Begin Rows

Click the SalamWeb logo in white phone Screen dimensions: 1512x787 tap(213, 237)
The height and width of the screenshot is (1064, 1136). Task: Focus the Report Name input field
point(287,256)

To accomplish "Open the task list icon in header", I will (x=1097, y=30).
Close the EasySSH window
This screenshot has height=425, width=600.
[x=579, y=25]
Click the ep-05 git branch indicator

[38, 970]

End Rows

Copy all of the data above line for line, without changing a single character.

*Answer to this problem:*
Click the SalamWeb logo in white phone Screen dimensions: 1512x787 tap(213, 237)
The height and width of the screenshot is (1064, 1136). Task: Focus the Report Name input field
point(287,256)

To accomplish "Open the task list icon in header", I will (x=1097, y=30).
Close the EasySSH window
This screenshot has height=425, width=600.
[x=579, y=25]
Click the ep-05 git branch indicator

[38, 970]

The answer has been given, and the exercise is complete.